Plusieurs mois après sa mort1, une cinquantaine d’élèves du collège Youri Gagarine (où Lahoucine avait lui-même été élève) est venue en cours entre mai et juin avec un tee-shirt floqué « urgence notre police assassine ». Côté direction, pas question de laisser porter ce slogan. À certains élèves, le principal parlera « d’insulte à la justice », pour d’autres il n’y aura pas d’explications. L’ordre est en revanche catégorique : retirer immédiatement le tee-shirt incriminé. Certains parents reçoivent des appels téléphoniques du collège pour que leur enfant ne recommence pas. Mais d’autres élèves prennent rapidement le relais. Quand on arrive devant le collège pour parler de cette histoire avec eux, le principal débarque comme une fusée. Tout en dispersant les collégiens, il refuse de répondre à nos questions. Silence radio.
Dans les corons de Montigny, des habitants nous ouvrent leur porte. Une mère de famille est sacrément remontée contre le principal, mais c’est surtout envers les flics qu’elle a la rage. Tout en évoquant la famille de Lahoucine « tranquille et sans histoire », elle nous raconte le mépris des keufs à l’égard des gens du quartier. Son fils s’est fait tabasser par la BAC en rentrant chez lui un soir d’anniversaire, à une rue de celle où Lahoucine est tombé… D’autres habitants nous parlent d’insultes et de vexations venant des flics locaux.
Mobiliser plutôt que crever
On sonne chez la famille Aït Oumghar. Devant la maison, des voitures de Lahoucine dépérissent, il les revendait en auto-entrepreneur. On rencontre Hamid, un des frères de Lahoucine, qui nous emmène boire un café. On discute des dernières manifs contre les crimes policiers : « Pour moi, la mort de Rémi Fraisse et les autres crimes commis par des flics sont le résultat de la même impunité policière. Ce ne sont pas des bavures ». Il a participé aux rassemblements à Lille et Paris. Place Stalingrad, avant même que le rassemblement ne commence, les flics l’ont embarqué pour vérification d’identité. Il portait le fameux tee-shirt, un policier lui enverra un « gros batard » en guise d'au-revoir.

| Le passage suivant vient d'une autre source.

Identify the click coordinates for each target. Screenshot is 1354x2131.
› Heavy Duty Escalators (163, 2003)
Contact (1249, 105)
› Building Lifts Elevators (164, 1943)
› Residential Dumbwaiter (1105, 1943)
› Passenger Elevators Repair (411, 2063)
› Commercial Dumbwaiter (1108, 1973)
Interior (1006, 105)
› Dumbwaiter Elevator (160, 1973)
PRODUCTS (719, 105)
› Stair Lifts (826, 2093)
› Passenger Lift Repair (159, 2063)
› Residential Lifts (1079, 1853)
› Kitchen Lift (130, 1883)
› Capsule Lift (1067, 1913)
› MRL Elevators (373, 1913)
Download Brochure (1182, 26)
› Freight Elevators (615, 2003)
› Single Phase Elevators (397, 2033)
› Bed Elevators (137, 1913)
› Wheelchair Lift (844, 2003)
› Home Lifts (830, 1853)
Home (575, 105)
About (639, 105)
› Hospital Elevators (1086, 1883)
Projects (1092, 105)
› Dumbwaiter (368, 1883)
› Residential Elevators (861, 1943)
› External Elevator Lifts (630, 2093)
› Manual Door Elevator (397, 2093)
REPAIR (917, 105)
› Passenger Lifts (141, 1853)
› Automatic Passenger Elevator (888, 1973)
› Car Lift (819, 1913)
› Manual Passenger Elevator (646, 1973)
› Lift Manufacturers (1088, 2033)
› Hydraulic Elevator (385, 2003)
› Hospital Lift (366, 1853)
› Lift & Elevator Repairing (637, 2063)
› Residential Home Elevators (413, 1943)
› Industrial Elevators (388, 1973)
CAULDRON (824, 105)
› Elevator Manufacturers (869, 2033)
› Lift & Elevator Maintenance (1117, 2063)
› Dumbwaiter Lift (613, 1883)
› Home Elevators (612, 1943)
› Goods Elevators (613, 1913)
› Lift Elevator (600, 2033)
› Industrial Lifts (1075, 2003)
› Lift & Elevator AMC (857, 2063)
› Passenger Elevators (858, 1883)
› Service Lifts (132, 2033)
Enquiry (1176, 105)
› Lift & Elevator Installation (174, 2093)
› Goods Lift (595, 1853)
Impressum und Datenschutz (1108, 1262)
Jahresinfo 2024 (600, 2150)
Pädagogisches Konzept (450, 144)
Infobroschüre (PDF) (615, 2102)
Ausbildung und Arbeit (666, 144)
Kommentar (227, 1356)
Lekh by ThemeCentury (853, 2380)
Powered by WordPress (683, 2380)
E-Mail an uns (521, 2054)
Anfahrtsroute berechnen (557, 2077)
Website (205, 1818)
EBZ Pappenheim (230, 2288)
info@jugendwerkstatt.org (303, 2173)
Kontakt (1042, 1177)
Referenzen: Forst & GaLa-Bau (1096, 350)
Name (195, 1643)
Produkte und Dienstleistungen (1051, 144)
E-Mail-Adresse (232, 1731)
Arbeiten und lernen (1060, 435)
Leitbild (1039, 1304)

Depuis la mort de son frère, avec sa famille, il est en contact permanent avec des collectifs contre la répression policière. Il y est question de soutien juridique et psychologique, mais aussi de conscience politique : « La police tue toujours les mêmes, la majorité des victimes sont des enfants issus de l’immigration et des quartiers populaires. Ils ne veulent pas nous laisser parler ». Face à ce constat, la famille reste mobilisée : Mustapha, l’autre frère de Lahoucine, a participé au livre Permis de tuer, chronique de l’impunité policière2. Aux travers de témoignages de proches de victimes de la police et de contributions militantes, le livre plaide pour que « l’État et ses services rendent enfin des comptes ». Les auteurs insistent aussi sur le traitement judiciaire presque systématiquement défavorable à la victime : « Quand des peines sont prononcées, elles sont, dans l’écrasante majorité des cas, symboliques. Pour les magistrats, une question très concrète se pose : comment condamner des personnes avec qui l’on va travailler le lendemain ? »3. Le dossier de Lahoucine n’échappe pas à cette singularité des crimes policiers.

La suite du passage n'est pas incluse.